Problem details:
Write out the entries below exactly, starting at the first line and stopping after the line that contains "Task: Open the Size Chart tab"; skip all pictures.

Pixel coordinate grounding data
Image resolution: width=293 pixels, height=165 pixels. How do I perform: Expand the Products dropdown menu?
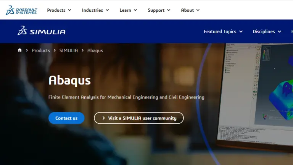point(59,10)
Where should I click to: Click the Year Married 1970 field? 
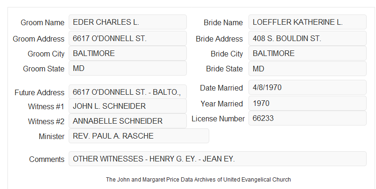pos(307,103)
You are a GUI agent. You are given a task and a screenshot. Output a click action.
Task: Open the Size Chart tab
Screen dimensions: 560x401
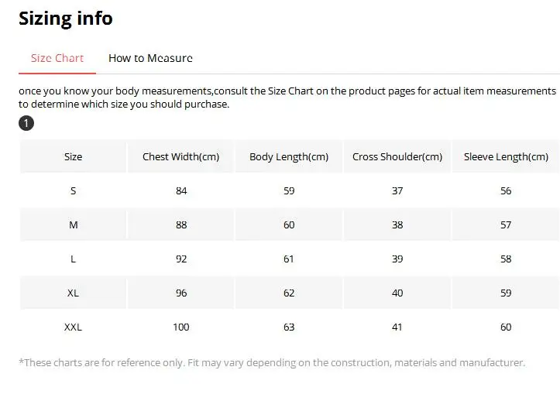57,58
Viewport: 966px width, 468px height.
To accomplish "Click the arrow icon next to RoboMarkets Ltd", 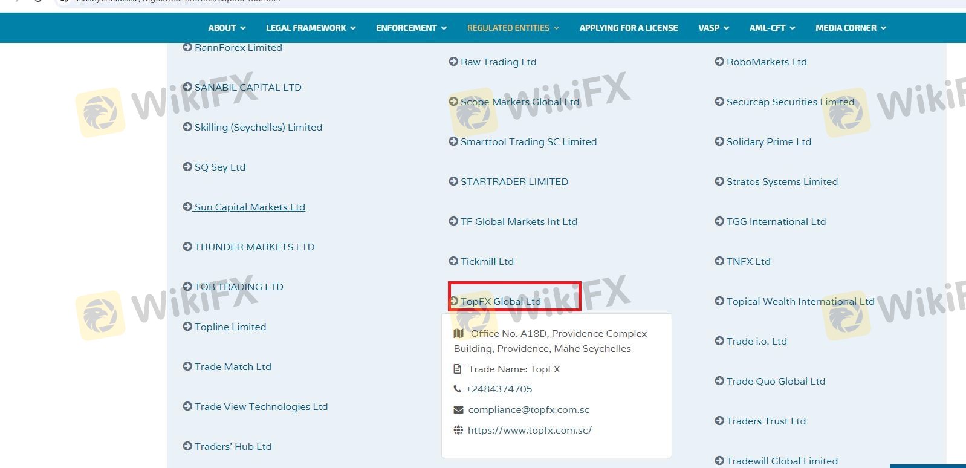I will pos(719,62).
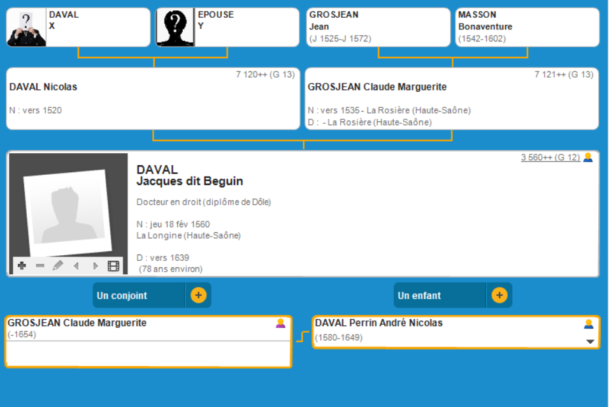
Task: Open the 3 560++ (G 12) link
Action: click(x=550, y=158)
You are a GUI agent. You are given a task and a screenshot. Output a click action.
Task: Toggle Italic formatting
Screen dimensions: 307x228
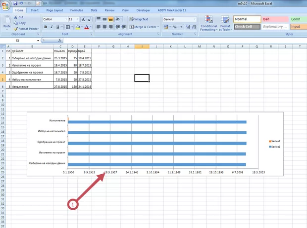point(52,27)
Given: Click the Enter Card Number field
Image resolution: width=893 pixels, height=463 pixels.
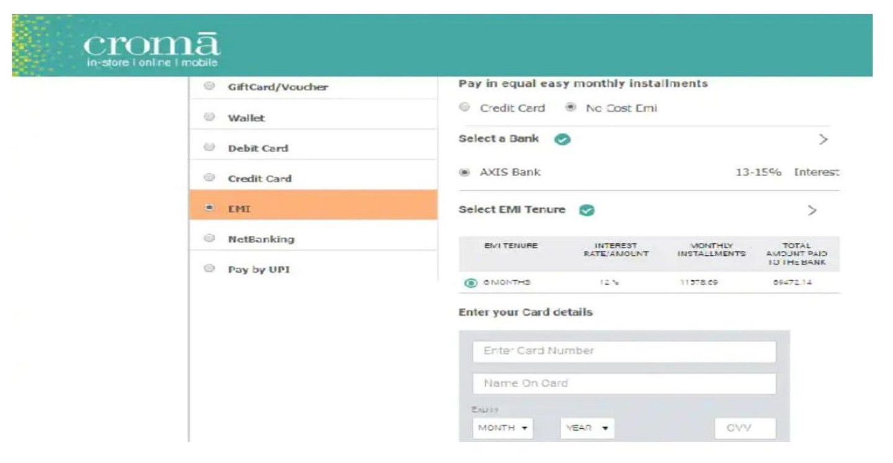Looking at the screenshot, I should 624,351.
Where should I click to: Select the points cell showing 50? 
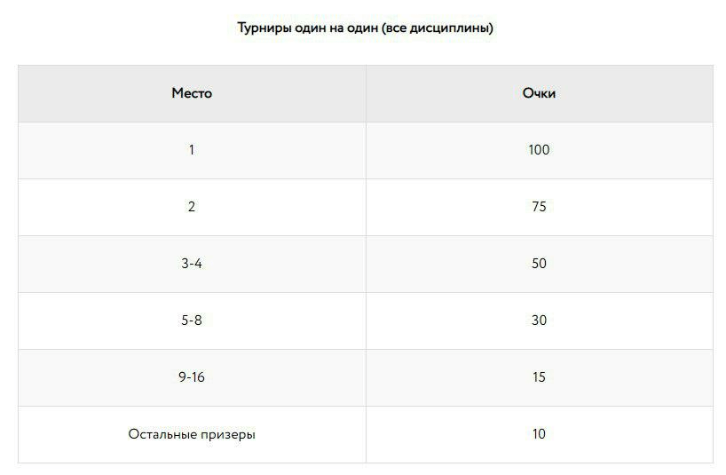coord(539,264)
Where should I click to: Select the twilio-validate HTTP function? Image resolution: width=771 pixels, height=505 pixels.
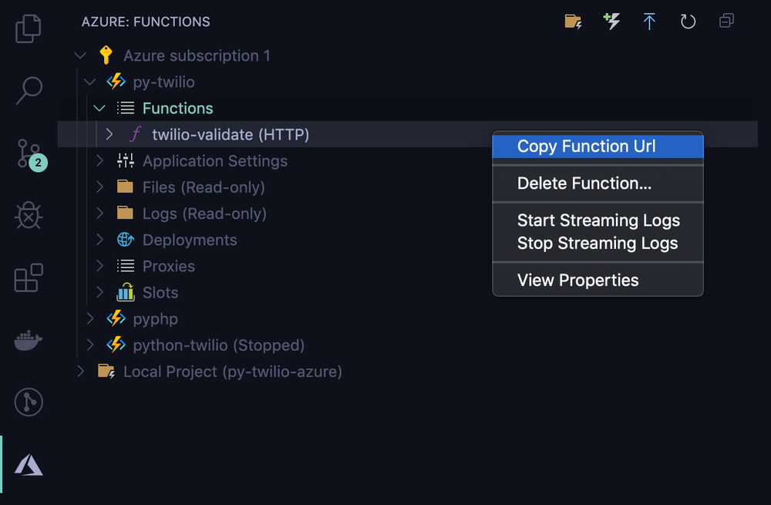pyautogui.click(x=231, y=134)
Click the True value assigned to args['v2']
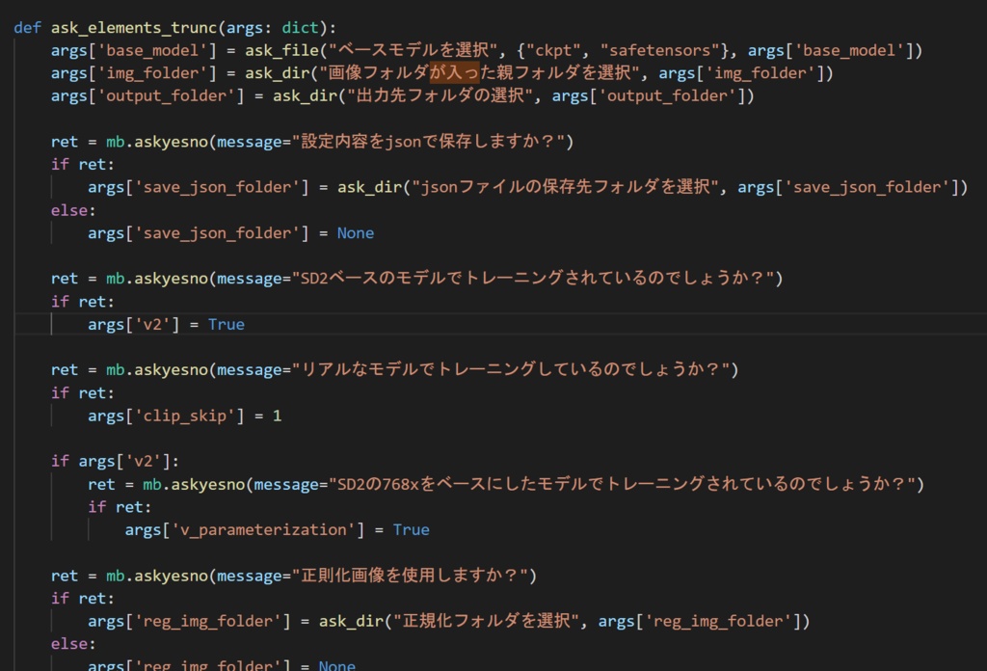The image size is (987, 671). 227,324

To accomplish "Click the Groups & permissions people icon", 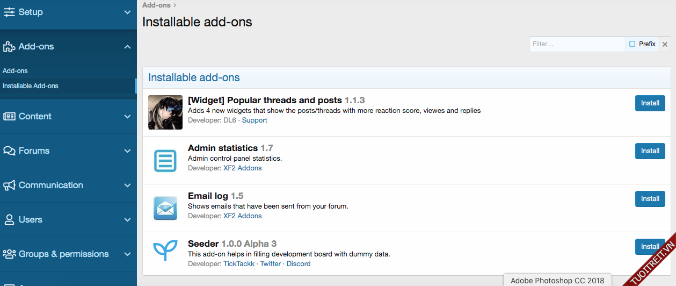I will 9,254.
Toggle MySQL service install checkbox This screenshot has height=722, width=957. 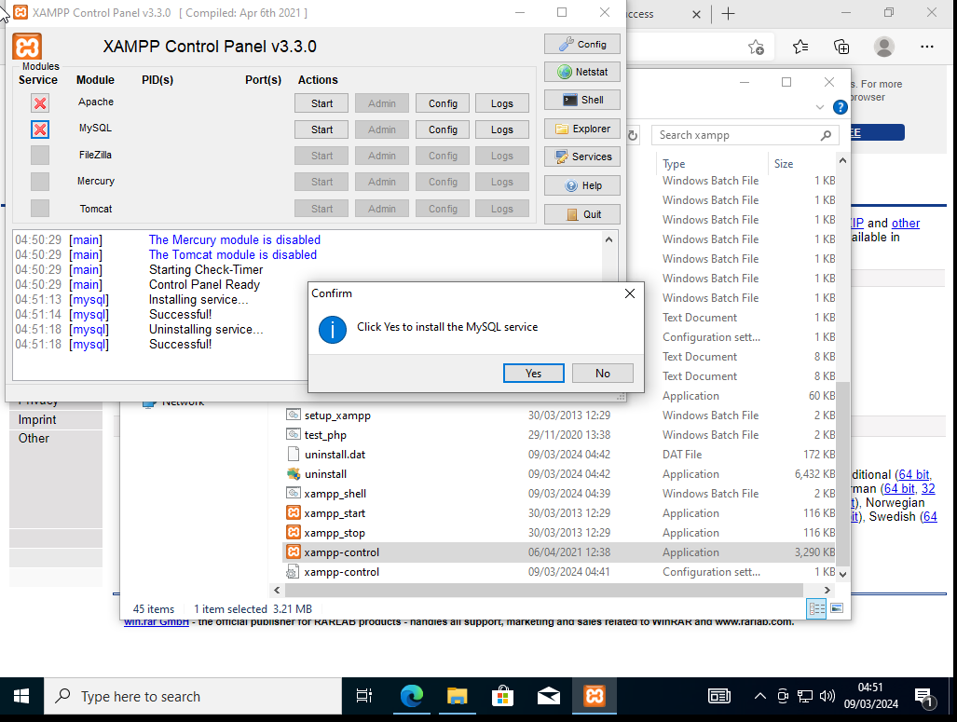pyautogui.click(x=40, y=129)
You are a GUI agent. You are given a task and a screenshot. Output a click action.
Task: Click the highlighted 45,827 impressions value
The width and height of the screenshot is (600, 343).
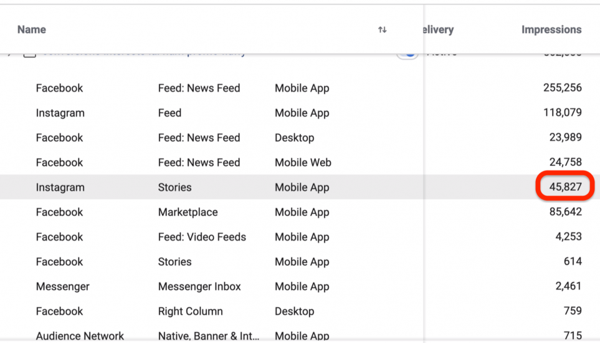[565, 187]
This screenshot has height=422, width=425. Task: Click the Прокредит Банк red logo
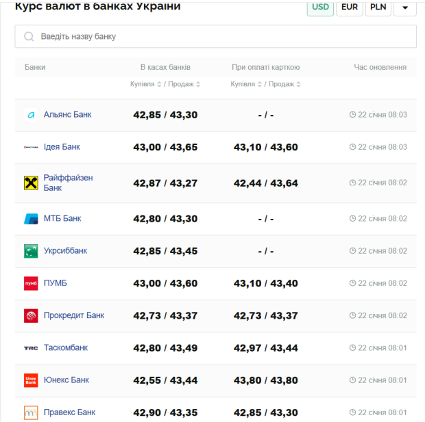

Answer to the problem:
Image resolution: width=293 pixels, height=165 pixels. How do I perform: Expand the Products dropdown menu?
point(59,10)
Where should I click to: Click the Year Married 1970 field? 
pos(307,103)
You are a GUI agent. You are given a task and a screenshot. Output a click action.
Task: Open the Size Chart tab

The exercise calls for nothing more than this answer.